> _EXERCISE INSTRUCTIONS_
Update the rows below by replacing "Reload" with "Refresh" and leaving everything else unchanged. Omit the pictures from your version.

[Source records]
○ ○ ○ ○ ○

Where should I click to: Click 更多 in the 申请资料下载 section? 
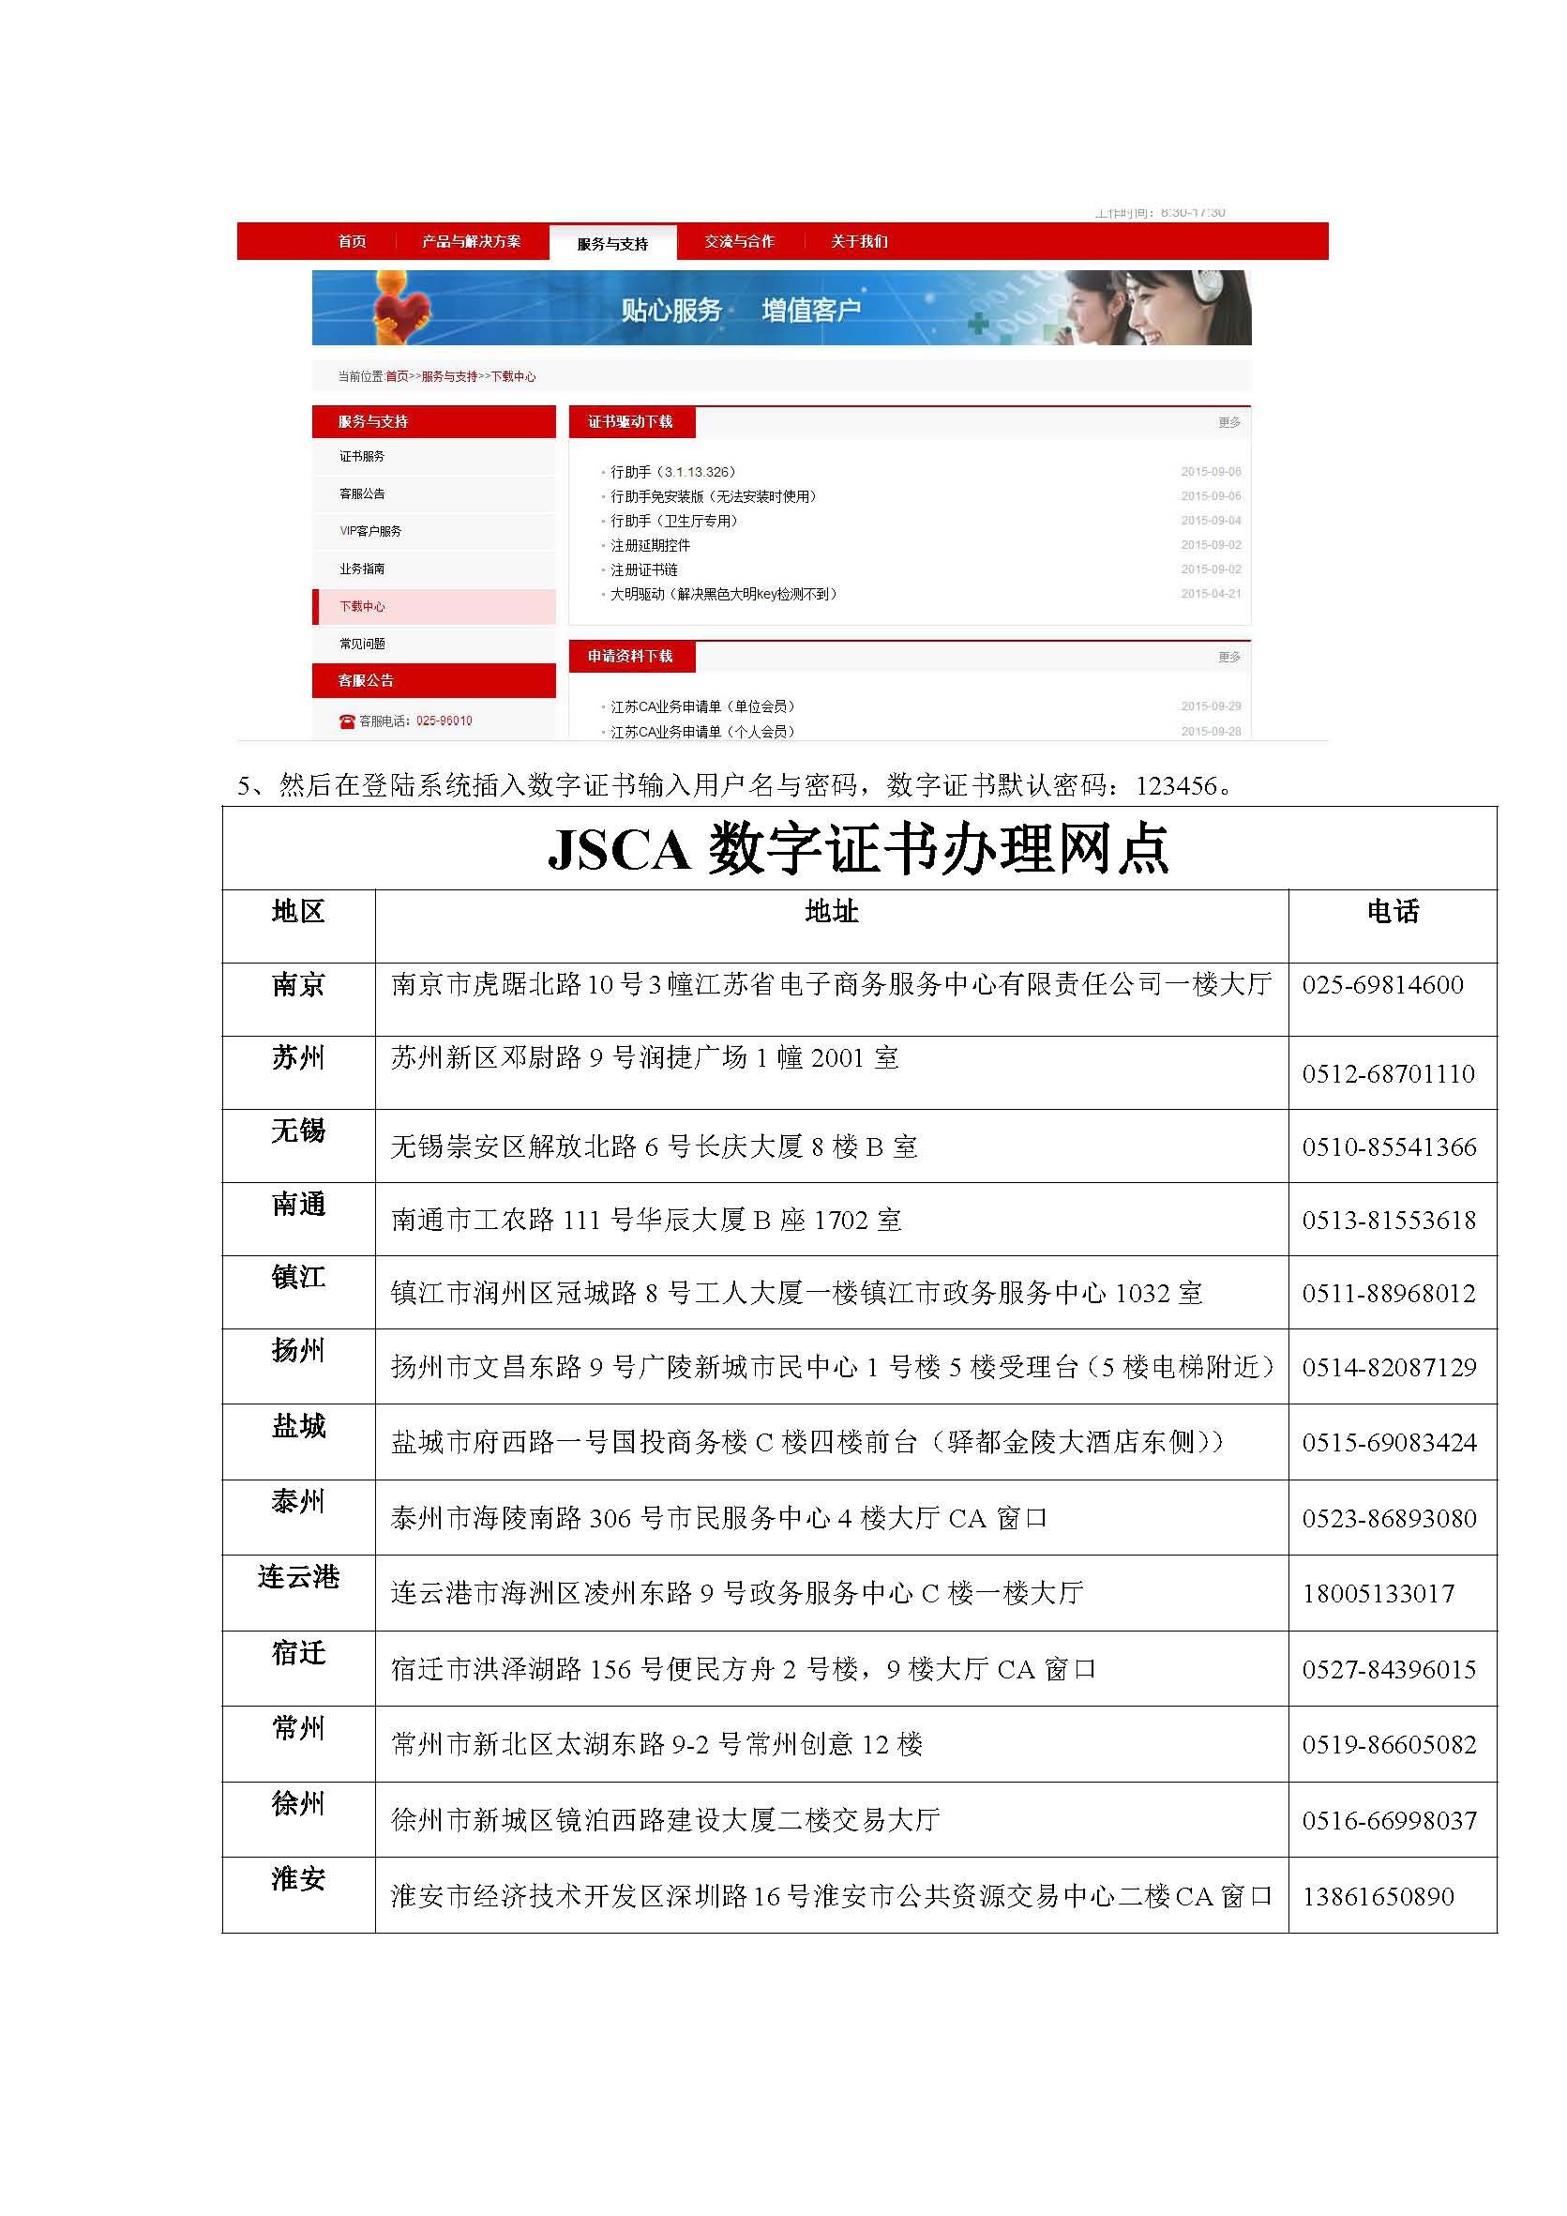[x=1227, y=655]
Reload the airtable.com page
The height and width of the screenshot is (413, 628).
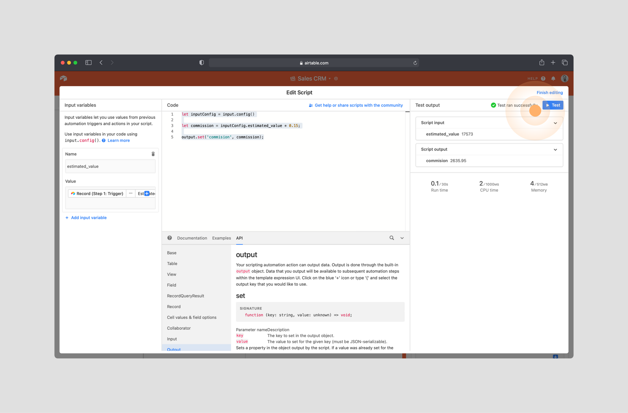coord(415,63)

○ ○ ○ ○ ○

> _ANSWER FOR THIS EXERCISE_
Where should I click to: Click 更多 in the 申请资料下载 section? 
[x=1227, y=655]
Refresh the airtable.com page
The height and width of the screenshot is (413, 628).
coord(415,63)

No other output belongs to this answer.